I was wondering what to do for the next fortnightly book, but some friends sent me Daniel Mendelsohn's translation of The Odyssey for Christmas, so that seems a good candidate.
Of Homer we know very little beyond the two masterpieces bequeathed to civilization in his name; modern scholars tend toward thinking that The Iliad and The Odyssey have different authors, but modern scholars have been very wrong in their assessments about these works before, so we should perhaps take that as a possibility not yet proven. The Greeks did not have a stable theology or mythology, so the occasional theological and mythological differences between the two tell us nothing (imagine trying to get a completely coherent account of the gods from Aeschylus or Plato); differences in style and vocabulary can be explained by the differences in story and theme combined with the likely differences in redaction history. If we take the two to go back, in some way, to a single poet, which we follow tradition in calling 'Homer', there is no consistent tradition about him. Some ancient stories held that he was an eyewitness of the Trojan War, others that he lived centuries afterward. The best guess, taking into account both tradition and scholarly hypothesis, is that he would have lived somewhere in the eighth century BC.
The content of the two works, on the other hand, discusses events in the Late Bronze Age, about five hundred years earlier, and allowing for distortions of time and editing, apparently well. The Iliad, in particular, has tended to trounce its scholarly skeptics; over and over again, aspects of its story that were considered purely invented have turned out to be probably about right, with some approximation. The same is true of The Odyssey, which probably does capture, filtered through some later Greek ideas and perhaps revision for narrative unity, actual Mediterranean cultures and stories from the Late Bronze Age.

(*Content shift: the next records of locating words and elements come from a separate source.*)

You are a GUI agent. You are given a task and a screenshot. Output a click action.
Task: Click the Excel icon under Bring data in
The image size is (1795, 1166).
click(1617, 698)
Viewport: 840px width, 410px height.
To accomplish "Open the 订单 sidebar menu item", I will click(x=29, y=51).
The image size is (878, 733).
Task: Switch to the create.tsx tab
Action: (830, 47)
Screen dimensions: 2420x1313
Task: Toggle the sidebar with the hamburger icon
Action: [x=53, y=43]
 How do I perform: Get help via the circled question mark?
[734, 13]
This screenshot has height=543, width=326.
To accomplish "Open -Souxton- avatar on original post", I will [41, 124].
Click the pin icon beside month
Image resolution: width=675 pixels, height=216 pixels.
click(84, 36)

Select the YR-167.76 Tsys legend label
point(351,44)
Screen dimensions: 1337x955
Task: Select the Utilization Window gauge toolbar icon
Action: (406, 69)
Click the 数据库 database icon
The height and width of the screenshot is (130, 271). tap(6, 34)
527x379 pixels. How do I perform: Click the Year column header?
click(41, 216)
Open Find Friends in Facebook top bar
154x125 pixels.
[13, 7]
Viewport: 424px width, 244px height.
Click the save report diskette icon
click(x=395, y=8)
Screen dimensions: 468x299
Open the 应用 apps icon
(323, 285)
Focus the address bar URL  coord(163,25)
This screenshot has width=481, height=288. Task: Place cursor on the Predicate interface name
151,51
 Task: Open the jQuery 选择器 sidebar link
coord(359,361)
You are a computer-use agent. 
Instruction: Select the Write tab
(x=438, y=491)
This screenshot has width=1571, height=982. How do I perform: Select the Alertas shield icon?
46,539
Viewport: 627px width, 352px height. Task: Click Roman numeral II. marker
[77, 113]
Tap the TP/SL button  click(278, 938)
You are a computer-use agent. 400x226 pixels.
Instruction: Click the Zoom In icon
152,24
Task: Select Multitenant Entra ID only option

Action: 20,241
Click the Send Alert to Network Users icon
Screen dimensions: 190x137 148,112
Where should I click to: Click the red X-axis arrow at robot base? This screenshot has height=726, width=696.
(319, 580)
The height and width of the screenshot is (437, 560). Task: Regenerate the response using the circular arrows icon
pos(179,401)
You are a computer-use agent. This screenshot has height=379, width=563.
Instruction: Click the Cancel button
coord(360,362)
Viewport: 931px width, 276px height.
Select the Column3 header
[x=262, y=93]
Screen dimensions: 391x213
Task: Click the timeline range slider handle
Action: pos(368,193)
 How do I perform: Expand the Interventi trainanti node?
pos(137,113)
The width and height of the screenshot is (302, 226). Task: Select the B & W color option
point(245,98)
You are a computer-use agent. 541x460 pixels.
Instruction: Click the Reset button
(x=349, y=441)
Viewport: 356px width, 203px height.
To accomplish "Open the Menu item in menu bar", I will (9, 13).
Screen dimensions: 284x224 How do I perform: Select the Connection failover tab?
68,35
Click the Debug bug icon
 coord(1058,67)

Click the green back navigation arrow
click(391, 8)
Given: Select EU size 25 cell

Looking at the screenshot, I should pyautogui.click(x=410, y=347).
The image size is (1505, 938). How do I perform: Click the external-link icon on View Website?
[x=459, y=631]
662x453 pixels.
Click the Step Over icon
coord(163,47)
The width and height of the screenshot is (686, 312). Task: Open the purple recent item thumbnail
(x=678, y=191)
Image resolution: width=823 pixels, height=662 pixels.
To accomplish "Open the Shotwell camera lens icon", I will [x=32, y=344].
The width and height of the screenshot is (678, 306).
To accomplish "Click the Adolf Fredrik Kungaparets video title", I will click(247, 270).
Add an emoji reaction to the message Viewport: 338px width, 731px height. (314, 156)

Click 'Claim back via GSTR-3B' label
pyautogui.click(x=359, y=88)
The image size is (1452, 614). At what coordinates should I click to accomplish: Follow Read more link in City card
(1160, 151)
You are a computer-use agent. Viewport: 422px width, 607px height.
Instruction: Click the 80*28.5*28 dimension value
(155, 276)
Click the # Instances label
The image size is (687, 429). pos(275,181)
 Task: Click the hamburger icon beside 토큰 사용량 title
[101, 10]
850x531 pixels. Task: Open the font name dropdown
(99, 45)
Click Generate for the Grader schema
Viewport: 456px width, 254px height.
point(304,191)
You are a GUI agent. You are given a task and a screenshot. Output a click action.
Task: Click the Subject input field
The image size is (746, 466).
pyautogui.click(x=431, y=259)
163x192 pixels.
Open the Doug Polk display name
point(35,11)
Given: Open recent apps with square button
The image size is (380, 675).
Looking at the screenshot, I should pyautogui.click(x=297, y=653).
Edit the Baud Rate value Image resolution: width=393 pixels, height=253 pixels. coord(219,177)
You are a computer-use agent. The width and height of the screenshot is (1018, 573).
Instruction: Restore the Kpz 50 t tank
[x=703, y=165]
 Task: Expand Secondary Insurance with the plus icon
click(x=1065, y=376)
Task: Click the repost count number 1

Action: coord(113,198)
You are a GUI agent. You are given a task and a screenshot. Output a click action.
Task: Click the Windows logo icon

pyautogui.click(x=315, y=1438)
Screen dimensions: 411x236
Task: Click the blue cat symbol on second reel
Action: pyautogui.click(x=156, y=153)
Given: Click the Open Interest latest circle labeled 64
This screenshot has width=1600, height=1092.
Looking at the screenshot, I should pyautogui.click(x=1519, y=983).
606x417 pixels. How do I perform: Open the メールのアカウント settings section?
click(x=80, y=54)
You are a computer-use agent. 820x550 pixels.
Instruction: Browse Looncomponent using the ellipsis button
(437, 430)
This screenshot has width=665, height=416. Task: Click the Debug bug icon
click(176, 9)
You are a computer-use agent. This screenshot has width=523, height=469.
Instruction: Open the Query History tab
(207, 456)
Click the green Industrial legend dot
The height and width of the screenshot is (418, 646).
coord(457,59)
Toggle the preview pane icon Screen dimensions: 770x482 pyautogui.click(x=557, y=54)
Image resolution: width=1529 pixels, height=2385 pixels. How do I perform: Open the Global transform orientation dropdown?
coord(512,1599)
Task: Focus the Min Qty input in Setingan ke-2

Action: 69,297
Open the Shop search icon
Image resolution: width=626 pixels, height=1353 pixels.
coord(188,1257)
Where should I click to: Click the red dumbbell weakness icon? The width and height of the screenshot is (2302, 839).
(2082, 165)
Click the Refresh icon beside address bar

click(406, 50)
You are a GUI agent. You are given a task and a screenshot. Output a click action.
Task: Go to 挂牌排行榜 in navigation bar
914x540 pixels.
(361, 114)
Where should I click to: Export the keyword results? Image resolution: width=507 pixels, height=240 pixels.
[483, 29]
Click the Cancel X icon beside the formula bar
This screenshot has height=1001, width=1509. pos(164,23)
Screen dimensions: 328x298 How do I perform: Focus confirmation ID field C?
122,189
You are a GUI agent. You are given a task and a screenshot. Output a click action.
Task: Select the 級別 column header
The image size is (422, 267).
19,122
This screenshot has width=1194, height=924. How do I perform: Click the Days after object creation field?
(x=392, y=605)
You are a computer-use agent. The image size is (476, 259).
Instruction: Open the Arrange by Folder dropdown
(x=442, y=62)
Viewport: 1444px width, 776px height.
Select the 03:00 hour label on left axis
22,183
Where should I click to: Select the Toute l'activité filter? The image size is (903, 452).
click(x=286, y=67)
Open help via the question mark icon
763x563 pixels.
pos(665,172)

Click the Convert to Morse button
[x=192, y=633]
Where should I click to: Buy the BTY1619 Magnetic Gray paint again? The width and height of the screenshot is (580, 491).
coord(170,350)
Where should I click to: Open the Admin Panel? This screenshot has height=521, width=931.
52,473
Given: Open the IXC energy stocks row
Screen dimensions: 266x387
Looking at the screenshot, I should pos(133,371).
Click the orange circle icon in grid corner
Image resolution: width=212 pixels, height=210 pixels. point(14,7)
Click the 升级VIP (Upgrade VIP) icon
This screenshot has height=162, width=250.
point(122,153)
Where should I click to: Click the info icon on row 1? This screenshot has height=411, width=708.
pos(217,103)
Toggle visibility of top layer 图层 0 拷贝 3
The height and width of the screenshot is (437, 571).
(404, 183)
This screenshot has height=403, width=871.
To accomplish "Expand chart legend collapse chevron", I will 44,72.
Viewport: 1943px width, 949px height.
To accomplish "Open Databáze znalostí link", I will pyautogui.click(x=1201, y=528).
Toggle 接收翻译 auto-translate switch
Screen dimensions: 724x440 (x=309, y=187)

These cultures are often called 'palace-cultures' because they tended to be built around the palace of a war-chief who extended his protection to the community around it. Palace-culture collapsed almost completely in the early twelfth century BC; that it seems to be reflected in the interactions between kings and between kings and commoners in The Odyssey seems a sign of the latter's broad accuracy in cultural depiction.
But, of course, it is the story, not the sociology, of The Odyssey that fundamentally matters. And with that there is perhaps no better place to start off than Aristotle's famous comment, which makes it a story fundamentally about absence from and return to home:
A certain man is absent from home for many years; he is jealously watched by Poseidon, and left desolate. Meanwhile his home is in a wretched plight -- suitors are wasting his substance and plotting against his son. At length, tempest-tost, he himself arrives; he makes certain persons acquainted with him; he attacks the suitors with his own hand, and is himself preserved while he destroys them. This is the essence of the plot; the rest is episode.